These can be graphically represented as:

The Pace of Evolution

How quickly does evolution proceed? It depends.

PHYLETIC GRADUALISM
This is the classical, traditional view stating that large changes (reproductive isolation and morphological differentiation) occur due to the gradual accumulation of many genetic changes. The classic example put forth in many natural history museums in the form of a nice display is that of the evolution of the modern horse.

(NOTE: The modern systematist would not suggest that each of these species evolved into the next, more recent species. Rather, all these ancestral "steps" to the moder horse share a common ancestor that may have looked a lot like the "Dawn Horse," Hyracotherium (formerly known as Eohippus.

PUNCTUATED EQUILIBRIUM
This hypothesis was published in 1972 by Niles Eldredge and Stephen J. Gould.
They suggested that major changes can occur relatively suddenly, and that they "punctuate" long periods of relatively little change. Let's have a LOOK.

Remember: "suddenly" is a relative term, geologically speaking, and can mean over thousands of generations (quick!) instead of over millions (not so quick!)

Eldredge and Gould suggested that this could explain how "awkward" intermediate forms such as the reptile-->flying bird and the terrestrial tetrapod-->swimming cetacean might have been "skipped". A major genetic event could have produced a phenotype that was drastically different from the original, and that this trait could become modified and fixed in the population over relatively few generations.

Examples:

• transition from tetrapod ancestor to aquatic cetacean (whale)
• polyploidy resulting in relatively sudden reproductive isolation (many annual "wildflowers")

Speciation Speciation is a temporal process.
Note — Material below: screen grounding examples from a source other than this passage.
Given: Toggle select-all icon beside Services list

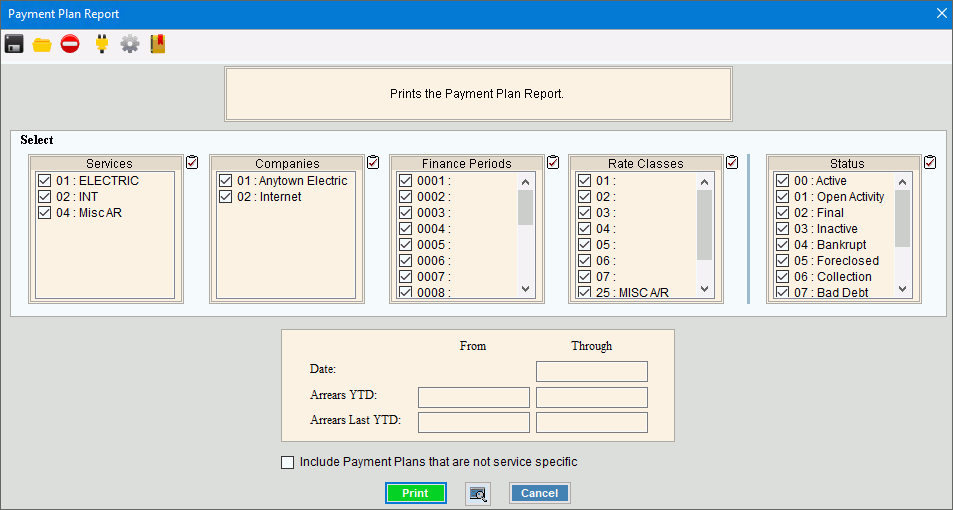Looking at the screenshot, I should [x=192, y=162].
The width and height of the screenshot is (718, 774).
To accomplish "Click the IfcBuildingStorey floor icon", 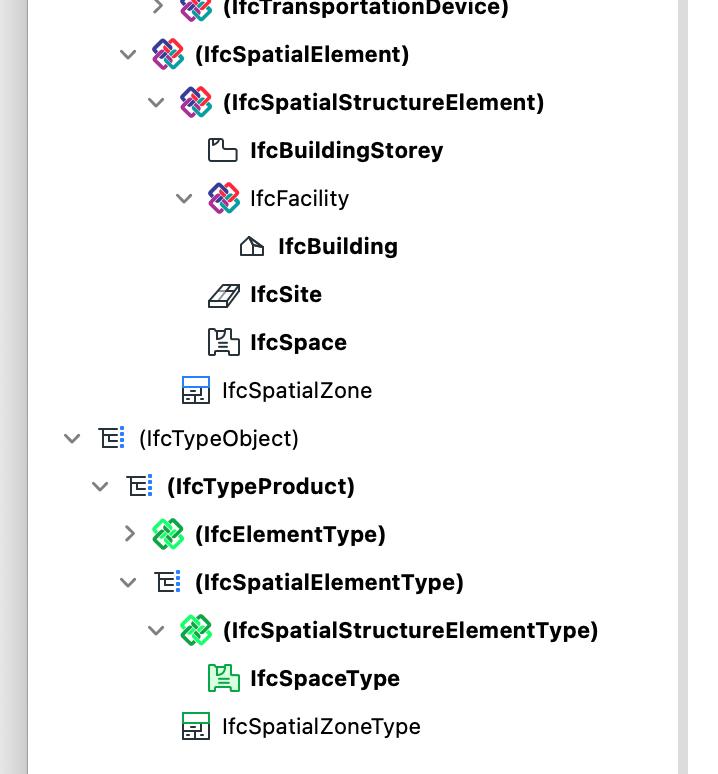I will click(222, 150).
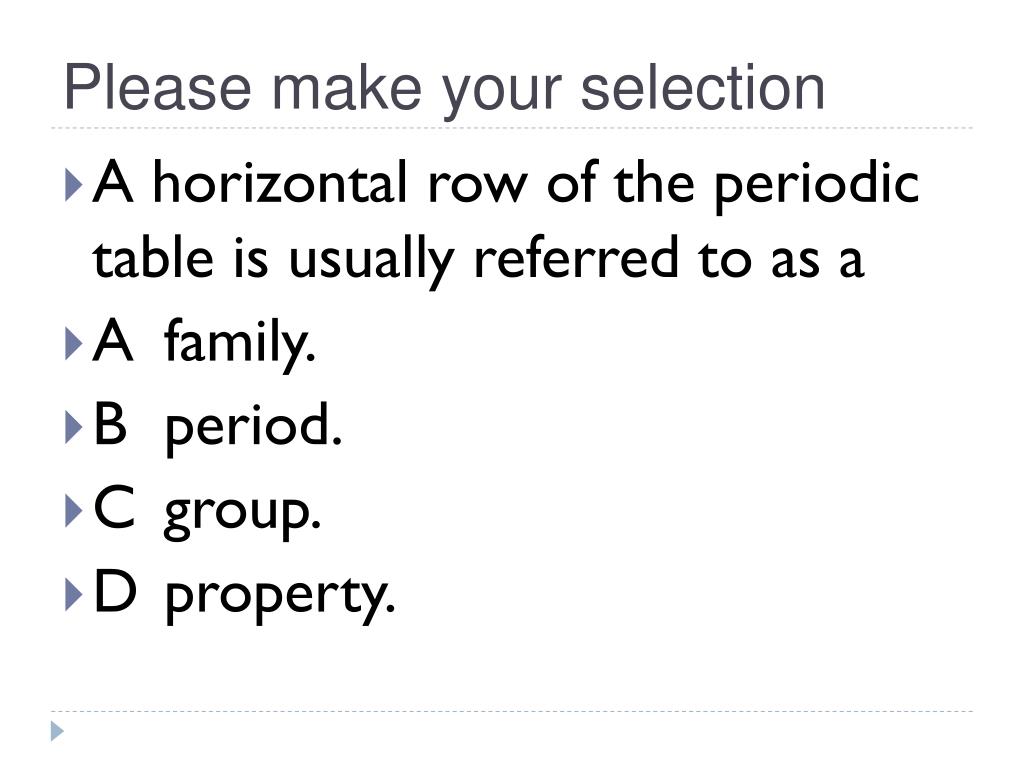Select answer 'group.'
Screen dimensions: 1024x768
click(242, 513)
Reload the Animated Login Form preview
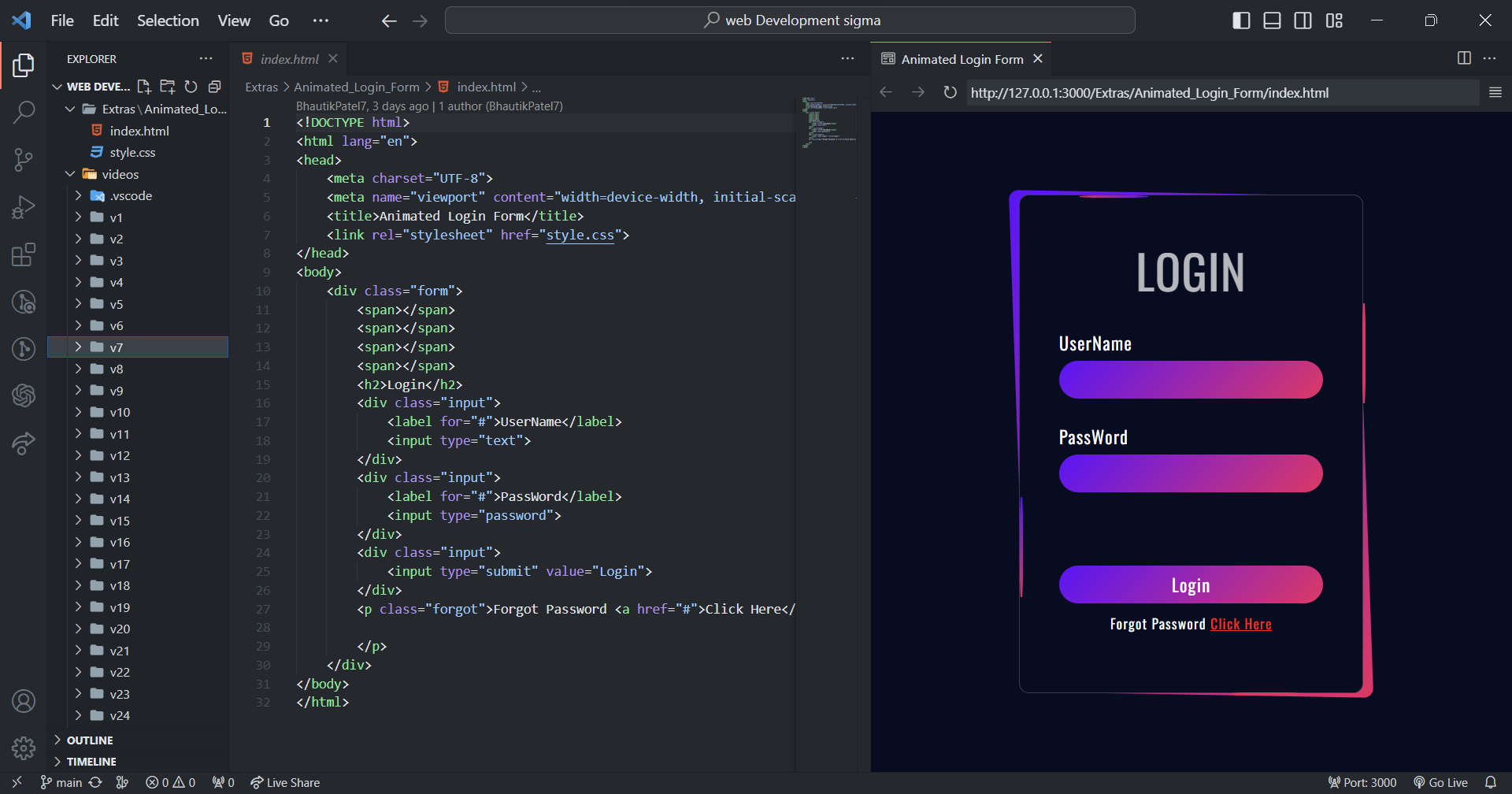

Populations exist in various stages of this process at any given time, and present day populations are even now undergoing microevolutionary processes which may eventually give rise to macroevolution.

Species that are on the verge of becoming separated are known as incipient species.

How do species change into different species?

There are two major competing hypotheses:

anagenesis (= phyletic evolution) - the conversion of an entire population, over time, to a new form so different from the original that the classical evolutionary taxonomist would consider it a new species. (No net increase in species diversity)

cladogenesis (= diversifying evolution) - the divergence of two new species from a single ancestral species. (Net increase in species diversity).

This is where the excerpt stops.